Li S, Xiao T, Li H, et al. Person search with natural language description[C]//Proc. CVPR. 2017.
1. Overview
1.1. Motivation
- existing methods mainly focus on searching persons with image-based or attribute-based queries (limitations for a practical usage)
- no person dataset or benchmark with textual description available
In this paper, it studied person search with natural language description
- proposed Recurrent Neural Network with Gated Neural Attention mechanism (GNA-RNN)
- collect CUHK Person Description Dataset (CUHK-PEDES)
1.2. Image-Based Query
- person re-identification which requires at least one photo of the queried person being given.

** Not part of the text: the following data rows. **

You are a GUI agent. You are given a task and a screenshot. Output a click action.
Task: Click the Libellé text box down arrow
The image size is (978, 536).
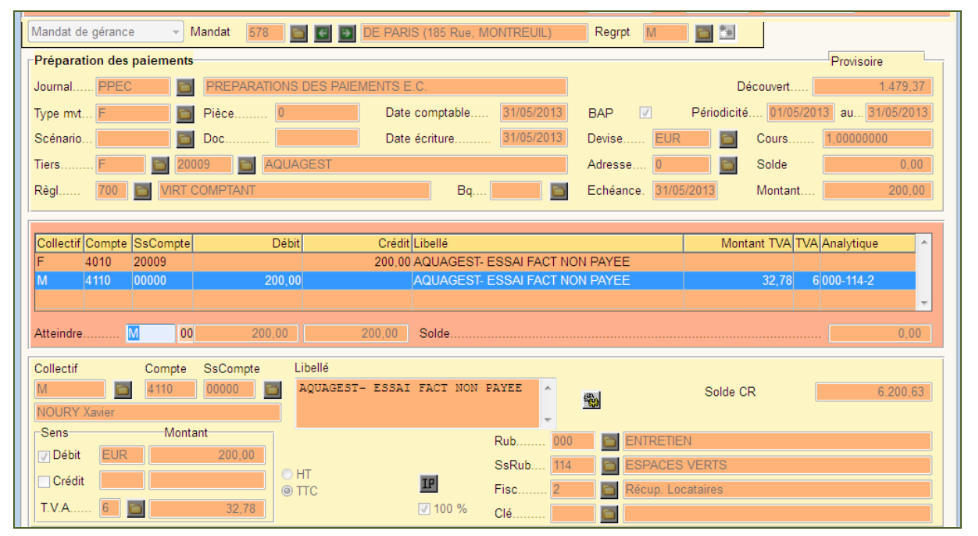[x=547, y=420]
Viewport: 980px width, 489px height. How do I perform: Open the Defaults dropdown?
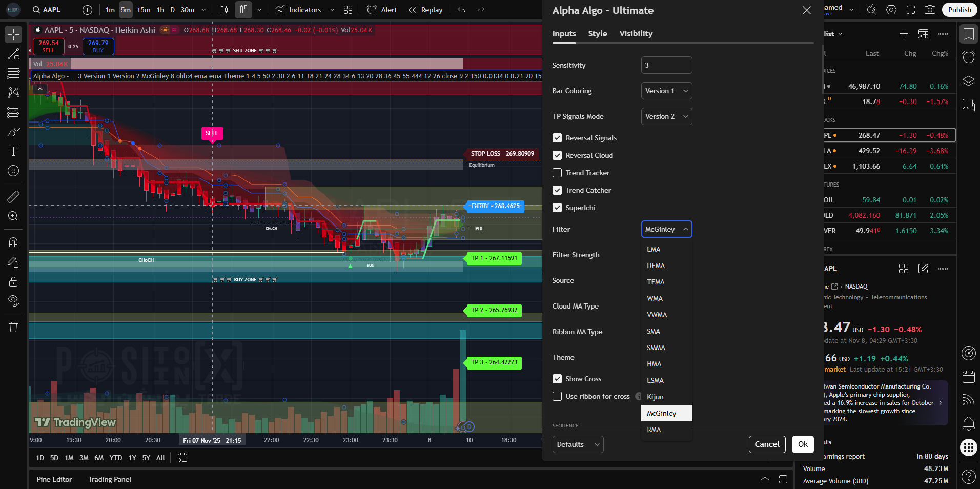pos(578,444)
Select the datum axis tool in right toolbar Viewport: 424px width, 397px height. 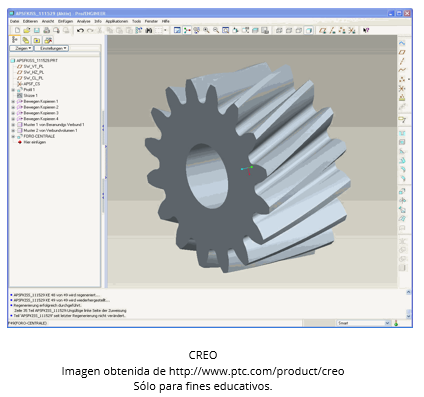[402, 61]
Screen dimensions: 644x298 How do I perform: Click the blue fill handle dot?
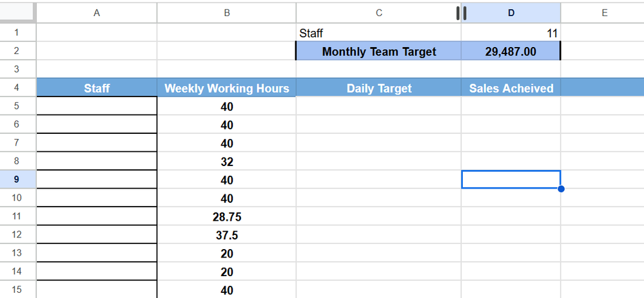561,189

1.3. Attribute-Based Query
- pre-defined semantic attributes which have limited capability of describing persons’s appearance. And labeling exhausted set of attributes is expensive.
1.4. Contribution
- person search with language is more practical for real-world
- investigate different solution. image caption, VQA, visual-semantic embedding
- proposed GNA-RNN
1.5. Related Work
1.5.1. Language Dataset for Vision
- Flickr8K, Flickr30K
- MS-COCO Caption
- Visual Genome
- Caltech-UCSD
- Oxford-102 flowers
1.5.2. Deep Language Models for Vision
- Image Caption. NeuralTalk
- VQA. Stacked Attention Network
- Visual-Semantic Embedding
1.6. CUHK-PEDES Dataset
- 40,206 images of 13,003 persons from five existing person re-identification datasets (CUHK03, Market-1501, SSM, VIPER, CUHK01)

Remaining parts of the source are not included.